Data supplied Start Marker
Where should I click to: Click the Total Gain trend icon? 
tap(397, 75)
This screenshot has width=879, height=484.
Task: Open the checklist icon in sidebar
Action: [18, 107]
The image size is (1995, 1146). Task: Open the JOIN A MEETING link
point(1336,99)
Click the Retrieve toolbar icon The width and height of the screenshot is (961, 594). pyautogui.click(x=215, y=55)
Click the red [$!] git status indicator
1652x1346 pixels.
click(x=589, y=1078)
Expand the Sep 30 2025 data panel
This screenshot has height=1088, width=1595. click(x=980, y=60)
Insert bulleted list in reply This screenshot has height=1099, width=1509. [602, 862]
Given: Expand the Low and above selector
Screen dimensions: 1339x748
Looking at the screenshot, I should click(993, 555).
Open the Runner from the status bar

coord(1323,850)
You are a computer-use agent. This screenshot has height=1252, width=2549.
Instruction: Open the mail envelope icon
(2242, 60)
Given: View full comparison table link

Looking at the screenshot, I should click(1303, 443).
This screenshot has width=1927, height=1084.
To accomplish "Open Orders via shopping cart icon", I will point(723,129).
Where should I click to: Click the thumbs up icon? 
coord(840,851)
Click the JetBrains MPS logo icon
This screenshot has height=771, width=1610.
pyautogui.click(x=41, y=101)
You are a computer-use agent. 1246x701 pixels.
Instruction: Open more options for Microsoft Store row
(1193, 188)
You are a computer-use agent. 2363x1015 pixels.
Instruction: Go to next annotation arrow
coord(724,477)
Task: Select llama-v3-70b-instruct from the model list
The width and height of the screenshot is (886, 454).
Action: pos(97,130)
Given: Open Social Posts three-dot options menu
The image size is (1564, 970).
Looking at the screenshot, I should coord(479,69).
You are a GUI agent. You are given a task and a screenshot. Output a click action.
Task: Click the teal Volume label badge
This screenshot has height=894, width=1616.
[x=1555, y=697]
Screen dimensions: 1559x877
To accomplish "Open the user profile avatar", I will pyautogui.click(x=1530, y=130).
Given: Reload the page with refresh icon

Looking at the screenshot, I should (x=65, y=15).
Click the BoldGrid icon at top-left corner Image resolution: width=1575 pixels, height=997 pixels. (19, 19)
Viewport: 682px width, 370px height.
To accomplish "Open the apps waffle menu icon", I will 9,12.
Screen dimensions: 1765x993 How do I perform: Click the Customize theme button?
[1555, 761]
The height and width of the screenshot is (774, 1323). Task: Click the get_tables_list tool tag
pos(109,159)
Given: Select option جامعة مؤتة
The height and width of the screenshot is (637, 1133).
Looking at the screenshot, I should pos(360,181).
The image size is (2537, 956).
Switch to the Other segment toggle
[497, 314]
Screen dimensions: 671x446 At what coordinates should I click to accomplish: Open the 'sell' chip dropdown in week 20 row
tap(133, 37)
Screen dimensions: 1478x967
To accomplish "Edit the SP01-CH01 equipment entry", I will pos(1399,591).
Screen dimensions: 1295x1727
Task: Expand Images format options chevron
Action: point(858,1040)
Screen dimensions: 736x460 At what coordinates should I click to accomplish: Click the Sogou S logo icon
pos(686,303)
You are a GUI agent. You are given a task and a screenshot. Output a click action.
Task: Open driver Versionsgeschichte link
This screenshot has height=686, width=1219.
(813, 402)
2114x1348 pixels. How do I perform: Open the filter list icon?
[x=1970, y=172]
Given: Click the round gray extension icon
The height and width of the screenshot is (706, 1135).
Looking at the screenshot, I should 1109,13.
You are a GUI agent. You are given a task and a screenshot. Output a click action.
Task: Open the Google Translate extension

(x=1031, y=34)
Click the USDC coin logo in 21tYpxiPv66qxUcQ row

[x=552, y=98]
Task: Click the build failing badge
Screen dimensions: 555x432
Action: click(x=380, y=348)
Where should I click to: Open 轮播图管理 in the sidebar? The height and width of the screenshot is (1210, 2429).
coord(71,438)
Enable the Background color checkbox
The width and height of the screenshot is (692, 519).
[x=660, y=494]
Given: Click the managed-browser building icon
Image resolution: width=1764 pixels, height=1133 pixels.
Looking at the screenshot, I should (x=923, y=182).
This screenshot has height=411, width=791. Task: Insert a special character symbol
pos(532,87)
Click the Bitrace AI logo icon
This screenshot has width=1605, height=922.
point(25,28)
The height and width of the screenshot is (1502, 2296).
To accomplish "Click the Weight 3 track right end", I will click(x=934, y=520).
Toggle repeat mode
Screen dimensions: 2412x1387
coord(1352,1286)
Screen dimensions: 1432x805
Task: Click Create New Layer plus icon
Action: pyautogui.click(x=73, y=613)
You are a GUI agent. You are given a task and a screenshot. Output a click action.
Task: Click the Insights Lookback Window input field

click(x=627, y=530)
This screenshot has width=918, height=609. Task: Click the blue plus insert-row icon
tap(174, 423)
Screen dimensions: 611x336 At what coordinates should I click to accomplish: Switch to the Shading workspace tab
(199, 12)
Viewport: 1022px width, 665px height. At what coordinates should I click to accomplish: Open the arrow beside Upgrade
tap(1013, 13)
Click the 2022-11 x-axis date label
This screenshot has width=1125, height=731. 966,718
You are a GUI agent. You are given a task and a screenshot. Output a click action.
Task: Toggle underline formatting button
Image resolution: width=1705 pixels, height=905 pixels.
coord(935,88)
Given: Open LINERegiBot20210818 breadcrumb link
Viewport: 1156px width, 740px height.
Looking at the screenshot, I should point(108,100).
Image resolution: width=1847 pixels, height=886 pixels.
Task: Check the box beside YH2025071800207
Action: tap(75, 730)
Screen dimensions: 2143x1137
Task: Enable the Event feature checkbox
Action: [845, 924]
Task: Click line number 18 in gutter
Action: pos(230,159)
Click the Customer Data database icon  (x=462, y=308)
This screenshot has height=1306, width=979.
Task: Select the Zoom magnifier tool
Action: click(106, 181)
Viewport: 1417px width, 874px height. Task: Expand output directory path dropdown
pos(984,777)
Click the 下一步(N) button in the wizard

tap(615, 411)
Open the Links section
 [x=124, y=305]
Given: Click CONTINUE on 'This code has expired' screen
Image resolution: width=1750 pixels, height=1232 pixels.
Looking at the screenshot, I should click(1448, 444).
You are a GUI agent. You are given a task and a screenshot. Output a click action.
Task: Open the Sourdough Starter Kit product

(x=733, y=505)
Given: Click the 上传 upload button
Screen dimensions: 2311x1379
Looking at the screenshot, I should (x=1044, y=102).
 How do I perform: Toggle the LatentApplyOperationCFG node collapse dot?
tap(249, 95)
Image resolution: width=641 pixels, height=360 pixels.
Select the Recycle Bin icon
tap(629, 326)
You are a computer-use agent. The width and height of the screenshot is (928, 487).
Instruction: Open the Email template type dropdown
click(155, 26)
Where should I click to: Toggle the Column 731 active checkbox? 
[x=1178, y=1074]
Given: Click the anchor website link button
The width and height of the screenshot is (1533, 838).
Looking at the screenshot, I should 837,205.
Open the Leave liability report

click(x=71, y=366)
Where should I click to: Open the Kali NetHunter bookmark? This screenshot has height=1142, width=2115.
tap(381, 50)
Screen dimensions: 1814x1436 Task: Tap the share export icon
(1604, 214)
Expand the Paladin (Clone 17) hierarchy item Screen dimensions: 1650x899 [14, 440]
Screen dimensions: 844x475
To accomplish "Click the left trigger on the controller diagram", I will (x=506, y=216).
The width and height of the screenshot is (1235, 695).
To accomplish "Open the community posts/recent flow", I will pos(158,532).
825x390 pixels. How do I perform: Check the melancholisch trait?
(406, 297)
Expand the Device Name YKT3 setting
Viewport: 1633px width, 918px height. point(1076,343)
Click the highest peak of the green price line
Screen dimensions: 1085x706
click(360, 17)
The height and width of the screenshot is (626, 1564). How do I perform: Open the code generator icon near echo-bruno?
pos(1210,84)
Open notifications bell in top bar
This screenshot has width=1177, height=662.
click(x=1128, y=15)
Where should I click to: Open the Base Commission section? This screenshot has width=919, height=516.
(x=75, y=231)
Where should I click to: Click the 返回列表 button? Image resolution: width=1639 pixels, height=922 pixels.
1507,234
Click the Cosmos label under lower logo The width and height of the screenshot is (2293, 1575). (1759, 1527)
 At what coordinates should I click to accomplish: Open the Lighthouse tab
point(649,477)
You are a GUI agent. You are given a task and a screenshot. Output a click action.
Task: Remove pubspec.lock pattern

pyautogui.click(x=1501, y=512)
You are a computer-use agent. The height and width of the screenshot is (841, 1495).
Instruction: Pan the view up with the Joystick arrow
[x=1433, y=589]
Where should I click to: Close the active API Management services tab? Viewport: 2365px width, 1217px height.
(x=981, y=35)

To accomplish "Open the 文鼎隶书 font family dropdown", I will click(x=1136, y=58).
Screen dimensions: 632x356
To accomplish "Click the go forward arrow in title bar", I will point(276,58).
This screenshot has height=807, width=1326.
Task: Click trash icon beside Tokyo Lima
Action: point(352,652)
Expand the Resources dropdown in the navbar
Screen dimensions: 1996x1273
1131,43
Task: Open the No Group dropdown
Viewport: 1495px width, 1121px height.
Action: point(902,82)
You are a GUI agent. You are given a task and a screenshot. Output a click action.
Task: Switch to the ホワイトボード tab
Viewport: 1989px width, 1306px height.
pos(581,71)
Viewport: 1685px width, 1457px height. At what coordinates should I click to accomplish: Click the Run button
Data supplied End Marker
> [What is being asked] Repeat each line, unchanged, from the line that contains "the Lighthouse tab" to the end of the listing above.

> [Result]
 At what coordinates should I click to accomplish: Open the Lighthouse tab
point(649,477)
You are a GUI agent. You are given a task and a screenshot. Output a click action.
Task: Remove pubspec.lock pattern

pyautogui.click(x=1501, y=512)
You are a computer-use agent. The height and width of the screenshot is (841, 1495).
Instruction: Pan the view up with the Joystick arrow
[x=1433, y=589]
Where should I click to: Close the active API Management services tab? Viewport: 2365px width, 1217px height.
(x=981, y=35)

To accomplish "Open the 文鼎隶书 font family dropdown", I will click(x=1136, y=58).
Screen dimensions: 632x356
To accomplish "Click the go forward arrow in title bar", I will point(276,58).
This screenshot has height=807, width=1326.
Task: Click trash icon beside Tokyo Lima
Action: point(352,652)
Expand the Resources dropdown in the navbar
Screen dimensions: 1996x1273
1131,43
Task: Open the No Group dropdown
Viewport: 1495px width, 1121px height.
Action: point(902,82)
You are a GUI agent. You are given a task and a screenshot. Output a click action.
Task: Switch to the ホワイトボード tab
Viewport: 1989px width, 1306px height.
pos(581,71)
Viewport: 1685px width, 1457px height. At what coordinates should I click to accomplish: Click the Run button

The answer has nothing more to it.